Eine Reihe entwickelter Staaten, vorwiegend in Europa, steckt in einer Schuldenkrise, aus der schwer herauszukommen ist. Zu den Wegen der Lösung der Schuldenkrise gibt es ziemlich unterschiedliche Meinungen und Ansätze, wobei momentan eigentlich nur klar ist, dass es sich um eine Krise der Staatsschulden handelt. Bekanntlich besorgen sich Regierungen zum Decken eines planmäßigen Defizits des Staatshaushalts Kredite auf den Finanzmärkten, normalerweise bei privaten Investoren.
Das funktioniert so lange, wie die Käufer von Staatsanleihen der oftmals subjektiven Überzeugung sind, dass die Regierungen ihre Schulden auch zurückzahlen können. Erst wenn dieses Vertrauen nicht mehr gegeben ist, dann ist der normale Weg der Finanzierung von Defiziten versperrt, und es kommt zu dem, was man Krise nennt. Um letztere effektiv bekämpfen zu können, muss vorher geklärt werden, was die Ursache für das Auflaufen der hohen Staatsschulden ist.
Dazu wurde jetzt eine interessante Studie der Universität Bonn vorgelegt, in der Daten aus 17 Ländern für einen Zeitraum von 140 Jahren untersucht wurden. Insgesamt wurden nicht weniger als 95 Finanzkrisen angeschaut unter der Frage, ob private oder staatliche Schulden für die Gesamtwirtschaft gefährlicher seien.
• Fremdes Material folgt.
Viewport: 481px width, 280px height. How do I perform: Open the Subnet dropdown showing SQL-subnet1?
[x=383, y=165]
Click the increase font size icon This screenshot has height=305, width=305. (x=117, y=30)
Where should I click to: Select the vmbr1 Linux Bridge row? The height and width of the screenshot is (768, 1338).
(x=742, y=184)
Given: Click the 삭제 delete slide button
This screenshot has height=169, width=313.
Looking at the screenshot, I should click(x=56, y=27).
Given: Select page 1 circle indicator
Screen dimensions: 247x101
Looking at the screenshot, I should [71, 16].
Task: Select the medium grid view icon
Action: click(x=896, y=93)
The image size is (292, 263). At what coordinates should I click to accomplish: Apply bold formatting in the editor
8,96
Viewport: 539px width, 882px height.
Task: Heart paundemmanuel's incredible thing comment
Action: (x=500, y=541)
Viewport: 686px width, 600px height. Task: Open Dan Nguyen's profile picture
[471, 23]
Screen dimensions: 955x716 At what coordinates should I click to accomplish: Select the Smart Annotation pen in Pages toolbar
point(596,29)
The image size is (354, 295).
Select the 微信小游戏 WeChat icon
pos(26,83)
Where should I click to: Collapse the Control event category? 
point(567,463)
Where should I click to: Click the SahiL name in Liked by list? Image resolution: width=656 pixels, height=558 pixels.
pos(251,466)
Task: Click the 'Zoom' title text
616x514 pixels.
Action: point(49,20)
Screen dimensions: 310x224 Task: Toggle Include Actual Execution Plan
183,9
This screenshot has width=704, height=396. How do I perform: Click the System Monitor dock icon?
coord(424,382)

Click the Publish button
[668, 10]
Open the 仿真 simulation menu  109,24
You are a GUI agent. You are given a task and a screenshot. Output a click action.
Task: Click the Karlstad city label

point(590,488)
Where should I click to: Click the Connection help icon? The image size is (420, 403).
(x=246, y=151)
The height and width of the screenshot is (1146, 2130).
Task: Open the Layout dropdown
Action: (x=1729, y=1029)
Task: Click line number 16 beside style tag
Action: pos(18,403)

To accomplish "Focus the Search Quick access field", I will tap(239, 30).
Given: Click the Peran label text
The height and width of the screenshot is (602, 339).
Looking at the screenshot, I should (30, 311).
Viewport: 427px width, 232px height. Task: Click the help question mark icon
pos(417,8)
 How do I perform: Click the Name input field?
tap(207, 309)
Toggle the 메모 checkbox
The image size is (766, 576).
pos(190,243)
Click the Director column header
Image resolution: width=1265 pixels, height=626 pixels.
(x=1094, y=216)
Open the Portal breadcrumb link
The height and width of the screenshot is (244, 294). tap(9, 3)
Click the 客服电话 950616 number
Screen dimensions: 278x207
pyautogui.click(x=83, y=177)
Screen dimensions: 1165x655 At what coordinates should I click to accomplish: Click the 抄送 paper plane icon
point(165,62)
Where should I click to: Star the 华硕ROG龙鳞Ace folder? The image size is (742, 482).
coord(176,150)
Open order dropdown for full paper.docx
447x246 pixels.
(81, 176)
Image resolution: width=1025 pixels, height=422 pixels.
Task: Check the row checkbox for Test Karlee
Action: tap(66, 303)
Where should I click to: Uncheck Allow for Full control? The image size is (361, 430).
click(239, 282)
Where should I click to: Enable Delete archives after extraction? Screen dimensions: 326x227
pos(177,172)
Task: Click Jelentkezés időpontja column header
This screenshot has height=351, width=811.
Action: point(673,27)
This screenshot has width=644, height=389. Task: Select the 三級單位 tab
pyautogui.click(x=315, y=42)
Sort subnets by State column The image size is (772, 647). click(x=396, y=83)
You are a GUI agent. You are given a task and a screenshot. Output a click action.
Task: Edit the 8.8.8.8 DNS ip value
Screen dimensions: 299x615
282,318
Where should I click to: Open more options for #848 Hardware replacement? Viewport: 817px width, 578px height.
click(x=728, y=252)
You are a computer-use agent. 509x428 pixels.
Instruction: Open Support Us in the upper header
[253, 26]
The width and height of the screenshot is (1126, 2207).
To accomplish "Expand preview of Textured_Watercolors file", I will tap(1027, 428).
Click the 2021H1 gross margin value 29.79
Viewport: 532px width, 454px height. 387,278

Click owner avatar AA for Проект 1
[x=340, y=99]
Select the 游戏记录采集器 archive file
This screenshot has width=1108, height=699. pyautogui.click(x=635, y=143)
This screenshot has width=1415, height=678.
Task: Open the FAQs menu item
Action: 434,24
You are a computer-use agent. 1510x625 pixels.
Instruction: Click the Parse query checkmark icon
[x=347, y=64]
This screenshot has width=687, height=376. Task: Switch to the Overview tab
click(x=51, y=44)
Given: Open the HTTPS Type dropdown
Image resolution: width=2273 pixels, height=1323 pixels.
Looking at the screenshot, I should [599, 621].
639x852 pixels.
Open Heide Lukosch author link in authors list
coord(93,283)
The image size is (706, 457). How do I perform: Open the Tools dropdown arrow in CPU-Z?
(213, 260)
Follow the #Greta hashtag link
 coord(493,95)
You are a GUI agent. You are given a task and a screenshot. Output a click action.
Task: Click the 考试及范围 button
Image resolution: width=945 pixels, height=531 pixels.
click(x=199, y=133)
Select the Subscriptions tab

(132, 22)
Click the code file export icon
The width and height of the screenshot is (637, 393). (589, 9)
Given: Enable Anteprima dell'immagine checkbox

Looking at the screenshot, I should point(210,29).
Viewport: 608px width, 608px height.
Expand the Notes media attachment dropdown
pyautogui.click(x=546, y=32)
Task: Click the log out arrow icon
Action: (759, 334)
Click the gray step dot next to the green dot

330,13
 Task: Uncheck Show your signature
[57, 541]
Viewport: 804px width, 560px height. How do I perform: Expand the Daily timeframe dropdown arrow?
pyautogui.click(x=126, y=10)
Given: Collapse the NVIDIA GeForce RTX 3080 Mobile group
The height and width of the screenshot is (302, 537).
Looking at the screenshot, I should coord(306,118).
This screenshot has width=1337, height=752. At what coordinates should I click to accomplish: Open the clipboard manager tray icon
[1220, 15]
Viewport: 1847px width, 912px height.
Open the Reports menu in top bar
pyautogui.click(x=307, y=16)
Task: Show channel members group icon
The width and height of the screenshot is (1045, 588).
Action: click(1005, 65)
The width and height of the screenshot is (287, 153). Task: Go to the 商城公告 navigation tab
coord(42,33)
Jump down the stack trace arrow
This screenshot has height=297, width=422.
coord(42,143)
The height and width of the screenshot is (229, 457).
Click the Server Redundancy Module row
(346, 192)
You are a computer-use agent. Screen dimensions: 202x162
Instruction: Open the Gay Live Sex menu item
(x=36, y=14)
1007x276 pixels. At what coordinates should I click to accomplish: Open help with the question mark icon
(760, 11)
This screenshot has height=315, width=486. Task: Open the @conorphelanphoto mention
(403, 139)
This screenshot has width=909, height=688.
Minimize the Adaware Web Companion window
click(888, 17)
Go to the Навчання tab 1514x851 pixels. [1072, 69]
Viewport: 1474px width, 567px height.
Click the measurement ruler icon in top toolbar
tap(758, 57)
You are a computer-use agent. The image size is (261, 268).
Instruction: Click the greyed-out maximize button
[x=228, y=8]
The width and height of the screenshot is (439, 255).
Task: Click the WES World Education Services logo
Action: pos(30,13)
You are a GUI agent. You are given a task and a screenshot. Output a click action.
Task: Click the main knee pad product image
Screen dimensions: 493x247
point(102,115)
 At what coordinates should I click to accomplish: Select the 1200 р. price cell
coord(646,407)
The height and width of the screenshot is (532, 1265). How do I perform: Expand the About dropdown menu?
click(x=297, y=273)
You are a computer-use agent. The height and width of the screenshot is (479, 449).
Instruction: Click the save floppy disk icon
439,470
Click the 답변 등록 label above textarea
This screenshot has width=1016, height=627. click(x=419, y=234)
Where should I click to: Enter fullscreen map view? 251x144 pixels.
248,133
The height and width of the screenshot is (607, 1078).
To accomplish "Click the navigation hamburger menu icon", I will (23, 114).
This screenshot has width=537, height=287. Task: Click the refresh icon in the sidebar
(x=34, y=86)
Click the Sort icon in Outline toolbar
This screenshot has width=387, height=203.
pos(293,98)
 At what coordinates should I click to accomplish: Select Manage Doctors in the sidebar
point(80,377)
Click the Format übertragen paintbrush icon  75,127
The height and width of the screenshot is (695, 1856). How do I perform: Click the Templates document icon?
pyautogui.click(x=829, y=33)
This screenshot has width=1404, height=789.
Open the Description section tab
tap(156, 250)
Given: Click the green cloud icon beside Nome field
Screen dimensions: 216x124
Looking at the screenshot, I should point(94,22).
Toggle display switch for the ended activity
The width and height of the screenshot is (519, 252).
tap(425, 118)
Die Forscher kamen zu dem Ergebnis, dass originäre Staatsschuldenkrisen in den westlichen Ländern eine seltene Erscheinung sind, Griechenland also eine historische Ausnahme ist. Meist haben es die Regierungen der Industrieländer geschafft, ihre wachsenden Schulden rechtzeitig in den Griff zu kriegen und ein Entstehen von Krisen zu verhindern. Erst wenn Regierungen, wie in jüngster Zeit, 2008-2009, überschuldete Banken retten mussten, stiegen die öffentlichen Schulden. Die Überschuldung von Banken seinerseits beruhte fast ausschließlich auf einem sehr starken Wachstum der dem Privatsektor. Damit ist gesagt, dass in der Regel der private Sektor die eigentliche Ursache für das Entstehen hoher Staatsschulden ist ausgegebenen Kredite. Hohe Schulden verursachen also die privaten Haushalte, Unternehmen sowie die meist privatwirtschaftlich organisierten Banken selbst. Vor allem im Bereich der Finanzierung von Immobilien entstehen dabei Probleme. So auch in den Bankenkrisen Kasachstans ab 2007 und den USA 2008.
Zur Vermeidung von Staatsschuldenkrisen, so ein Resümee der Forscher, müssen Zentralbanken und Aufsichtsbehörden deshalb stärker auf das Kreditwachstum achten und sich weniger mit Fiskalregeln und Schuldenbremsen, sprich den Staatsfinanzen, beschäftigen. Auch strenge Fiskalregeln werden Staatsschuldenkrisen nicht verhindern können, weil im Ernstfall doch nur der Staat als letzte Rettungsinstanz übrigbleibt und im Krisenfall auch die sinnvollsten Regeln über Bord geworfen werden müssen.
Die genannte Studie lässt die praktizierte Strategie zur Lösung der Euro-Krise, die ja eine Staatsschuldenkrise ist, nicht optimal erscheinen. Statt die Problemländer zu allzu drastischen Einsparungen, Steuererhöhungen und Privatisierungen zum Schließen der Finanzierungslücken des Staatshaushaltes zu zwingen, sollte sich die Problemlösung auf die Reduzierung der privaten Schulden konzentrieren. Praktisch hieße dass, Möglichkeiten der Reduzierung privater Schulden zu finden, um in entstehenden Krisensituationen die Bankenbilanzen von Problemkrediten sauber zu halten, sprich Banken nicht zahlungsunfähig werden zu lassen.
Folglich hätten die von der EU, dem IWF und der EZB bereitgestellten Hilfsgelder nicht in erster Linie dem Bankensektor, sondern den privaten Schuldnern zufließen müssen. Klar ist hierbei, dass Regierungen mit geringerer Verschuldung in Schuldenperioden besser reagieren können als Regierungen mit hohen Schulden. Unklar bleibt jedoch, wie erreicht werden soll, dass die Möglichkeit der Reduzierung privater Schulden durch staatliche Maßnahmen nicht zu einem leichtfertigen Verhalten der privaten Kreditnehmer führt, die gerade im Wissen darauf, dass „Jemand“ schon helfen wird, sich bewusst über beide Ohren verschulden. Darauf gibt die genannte Studie leider keine Antwort.